The Insurance Dogger is not looking forward to 2014 or the implementation of the ACA.
Some of the reasons why the Affordable Care Act (ACA) gives me a great deal of concern about it’s potential economic impact:
Employers are required to provide coverage if they have 50 or more full-time employees, or face paying taxes and fines
Individuals are required to carry coverage, or face paying taxes and fines
A 5% Affordable Care Act tax to subsidize uninsured individuals
Limits employer contribution to flexible spending account to $2500
Confusing definitions on who is an employee versus subcontractor
An excise (read: sales) tax will be charged on “Cadillac” health plans starting in 2018
The two really serious kickers to the whole program:
Health insurance companies will be required to spend at least 80% of premiums collected on the provision of care, drastically limiting how much revenue can be used for administrative costs and profit.
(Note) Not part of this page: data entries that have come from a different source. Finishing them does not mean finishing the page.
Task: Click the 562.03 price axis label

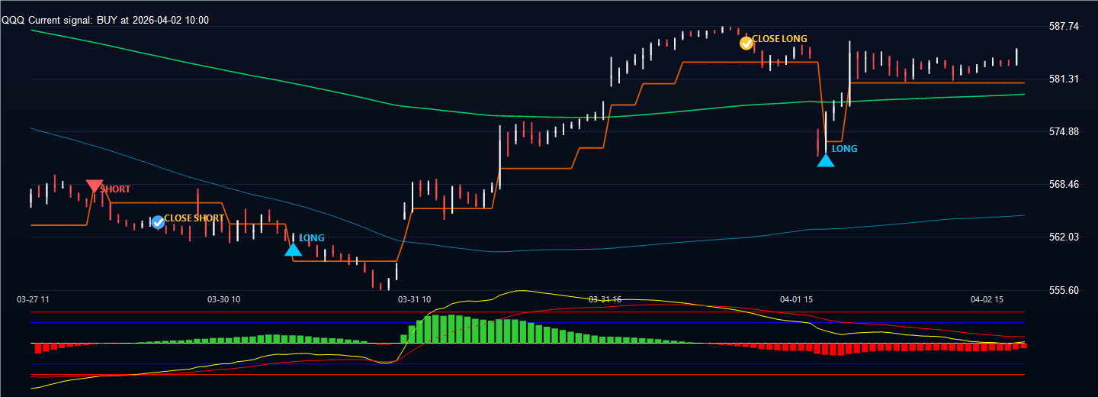Action: click(x=1064, y=237)
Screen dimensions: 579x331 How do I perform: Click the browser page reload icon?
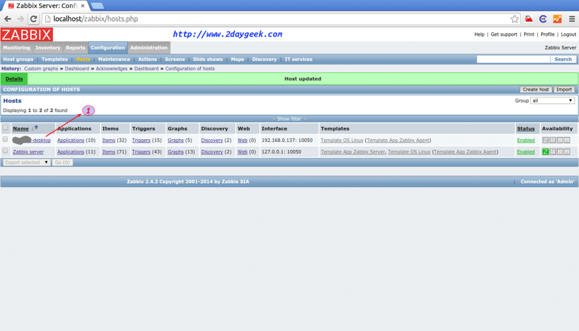33,18
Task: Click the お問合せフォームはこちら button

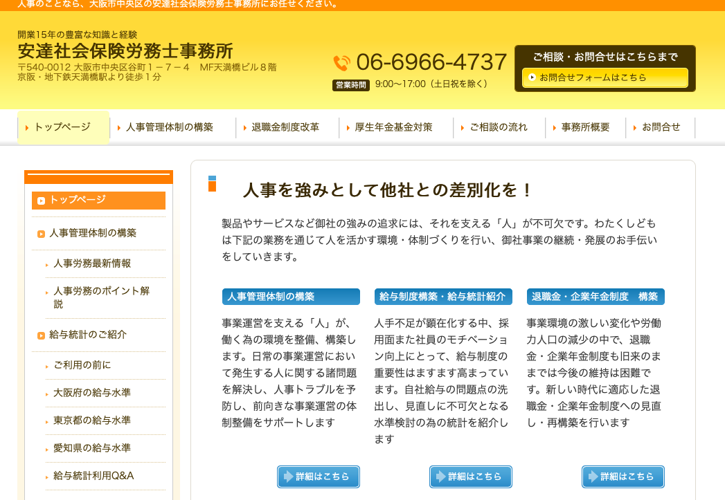Action: click(x=604, y=78)
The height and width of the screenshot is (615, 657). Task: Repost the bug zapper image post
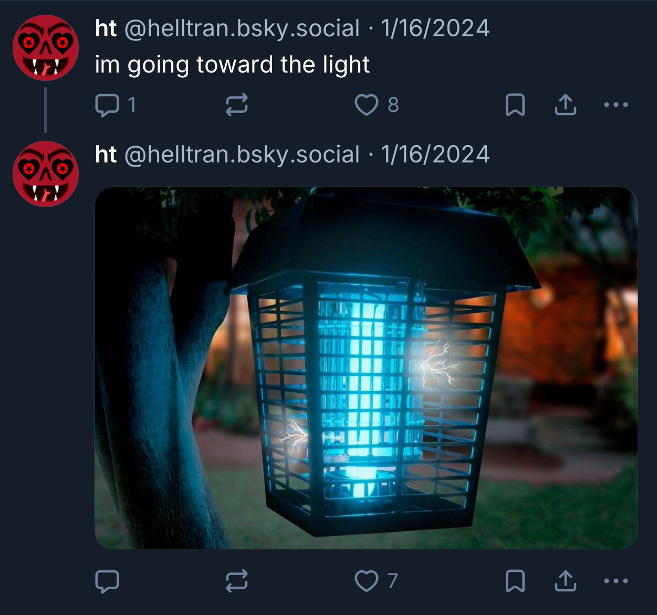237,581
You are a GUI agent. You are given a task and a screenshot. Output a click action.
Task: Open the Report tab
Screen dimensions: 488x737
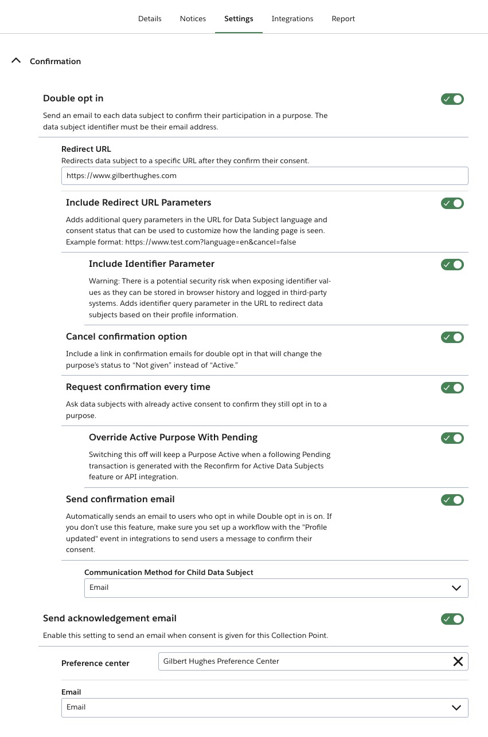(x=343, y=19)
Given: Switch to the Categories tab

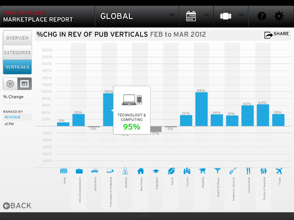Looking at the screenshot, I should [x=17, y=53].
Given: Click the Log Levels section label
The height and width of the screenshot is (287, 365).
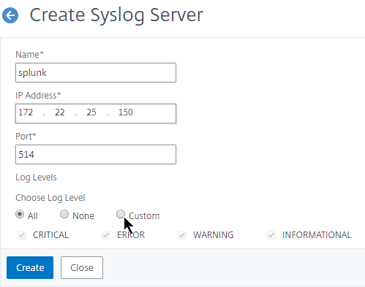Looking at the screenshot, I should tap(36, 177).
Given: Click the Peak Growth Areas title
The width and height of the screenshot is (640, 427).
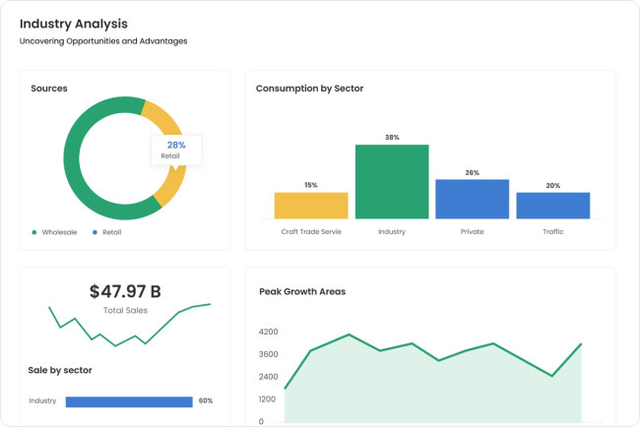Looking at the screenshot, I should (x=302, y=291).
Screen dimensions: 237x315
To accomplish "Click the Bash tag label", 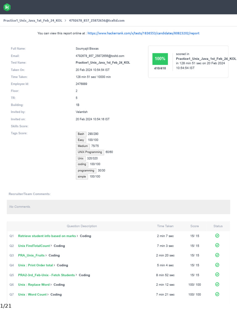I will 81,134.
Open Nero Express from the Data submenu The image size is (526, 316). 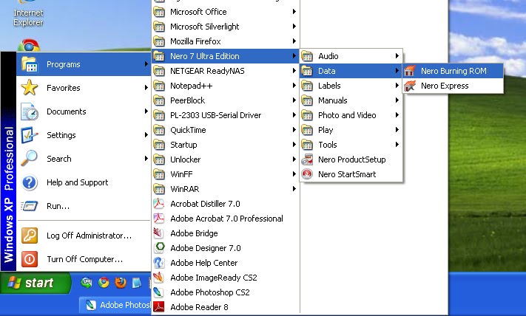[444, 86]
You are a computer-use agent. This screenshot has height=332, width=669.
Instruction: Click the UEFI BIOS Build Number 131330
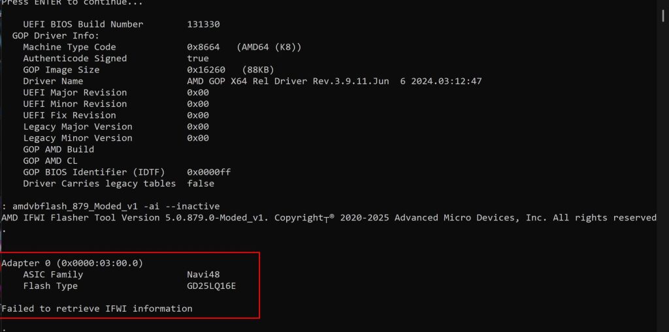tap(203, 24)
This will likely create incentive for companies to reduce overhead expenses, such as customer service and claims-processing employees.
AND THE MOST CONTROVERSIAL POINT OF ALL:
Starting in 2014, health insurers cannot charge higher rates to those who will use more medical services (and thus costing insurers more money)!! This creates a subsidy situation where customers who don’t use medical services very often will still pay increased premiums to pay for the medical services of those who use them more often.
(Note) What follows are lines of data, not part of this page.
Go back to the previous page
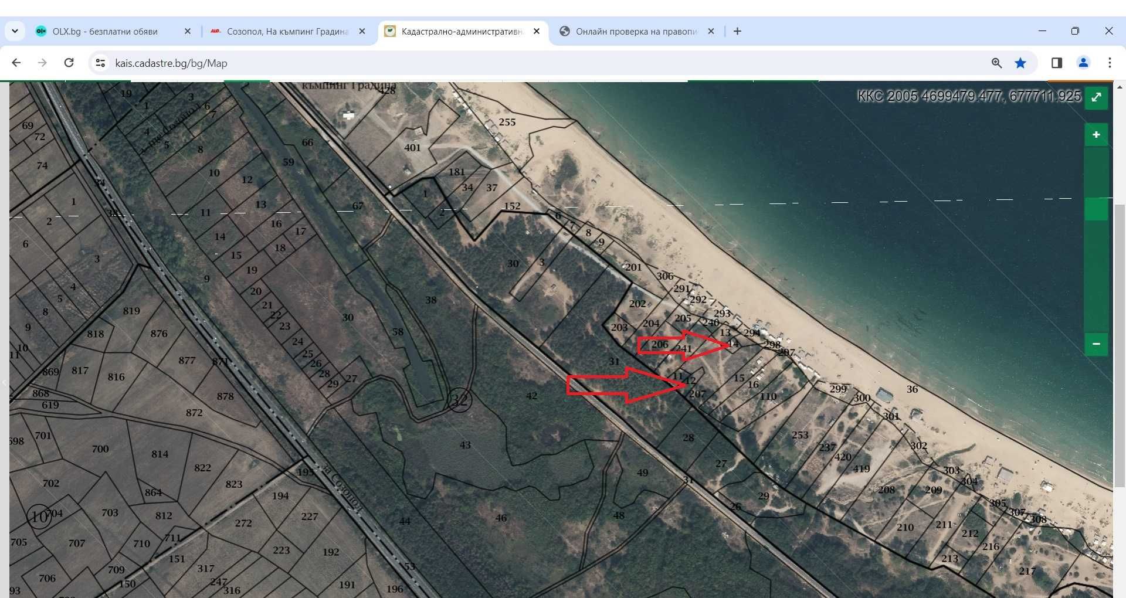This screenshot has height=598, width=1126. click(16, 63)
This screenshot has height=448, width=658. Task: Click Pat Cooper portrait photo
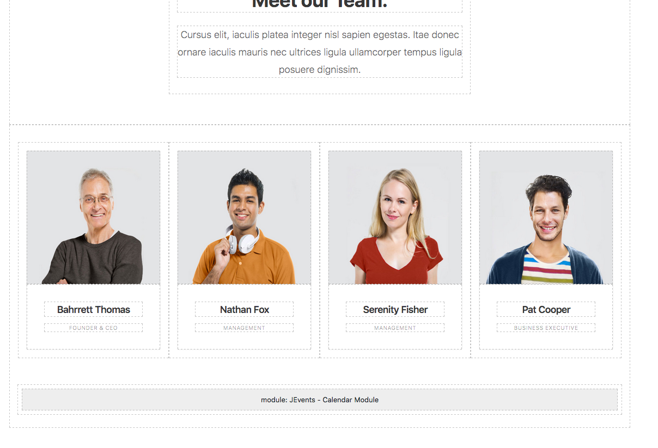[546, 218]
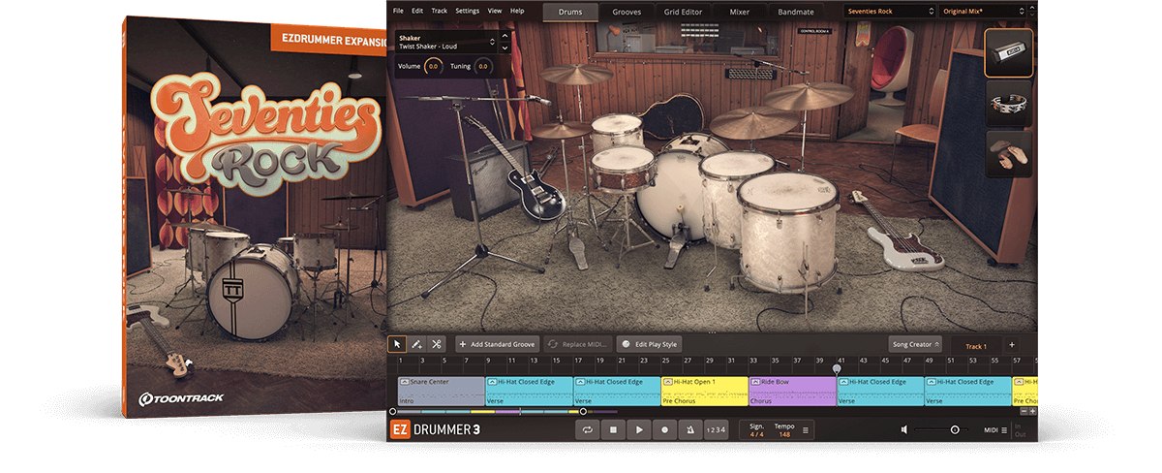The height and width of the screenshot is (473, 1162).
Task: Click the Record button
Action: pyautogui.click(x=664, y=429)
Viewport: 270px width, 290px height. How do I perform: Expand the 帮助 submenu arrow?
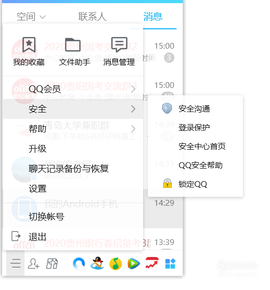(x=133, y=129)
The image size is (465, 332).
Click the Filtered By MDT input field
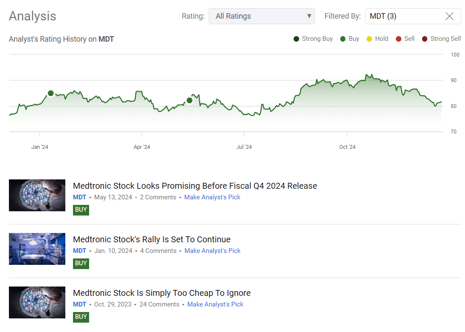click(403, 17)
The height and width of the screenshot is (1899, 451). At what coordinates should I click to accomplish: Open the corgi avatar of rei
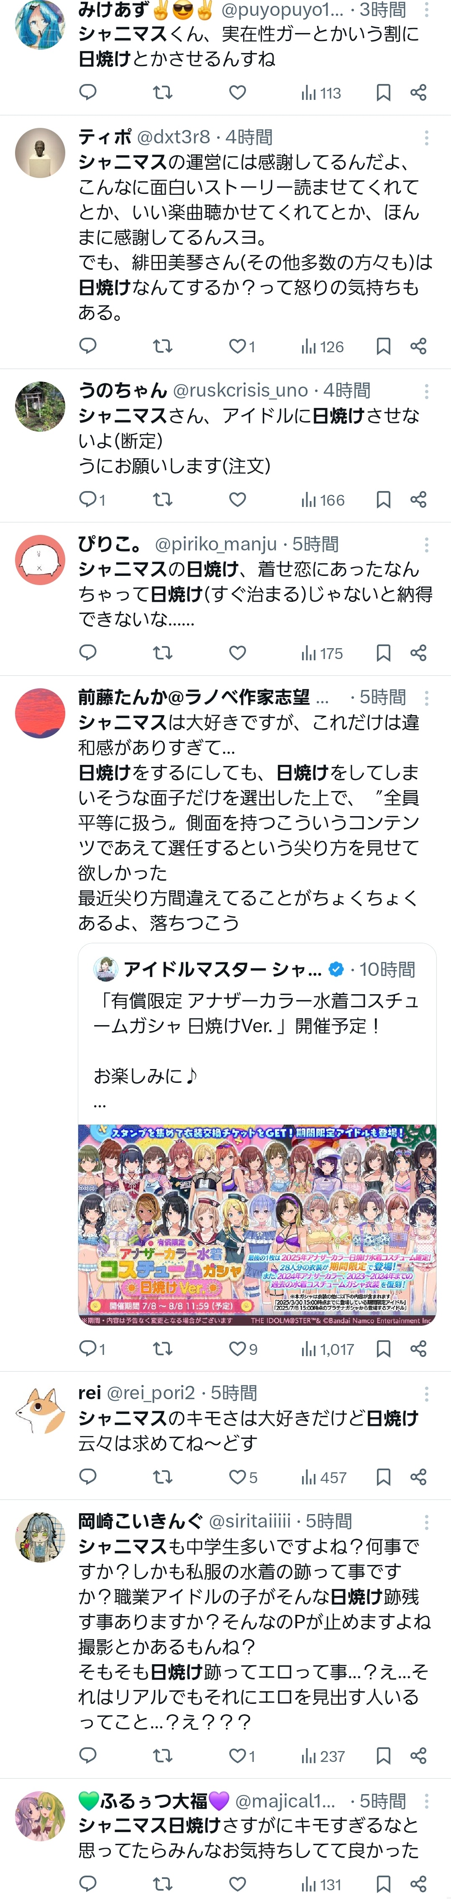(40, 1409)

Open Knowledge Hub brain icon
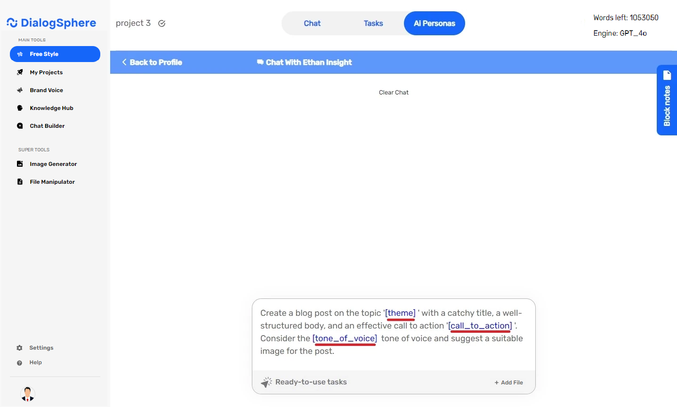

In other words, forget underwriting, forget being able to charge more for the customers who will cost more. EVERYONE is going to have to pay more in order to subsidize those who are more expensive to the insurance companies – for example, people who have pre-existing conditions and, usually, women. I certainly have nothing against women. But if the reality is that insuring a woman is more expensive that insuring a man, then a comparable plan for a woman should cost more than a man’s. That, unfortunate though it may be, is how insurance works – if you cost more, you pay more. This will no longer be the case under the Affordable Care Act.
Not charging more for those with pre-existing conditions would be comparable to an auto insurance company not being allowed to charge more for drivers who have prior claims. So even though people with pre-existing conditions will cost carriers more money than those without pre-existing conditions, they cannot be charged more. Top that off with the 80% premiums-for-care requirement, and we are facing a situation where a health insurer cannot hire the most qualified individuals (because they are not allowed to divert the money from revenue for care), cannot provide the best services (by hiring more customer service representatives, adjusters, billing employees, etc), and cannot charge people based on their potential cost to the company.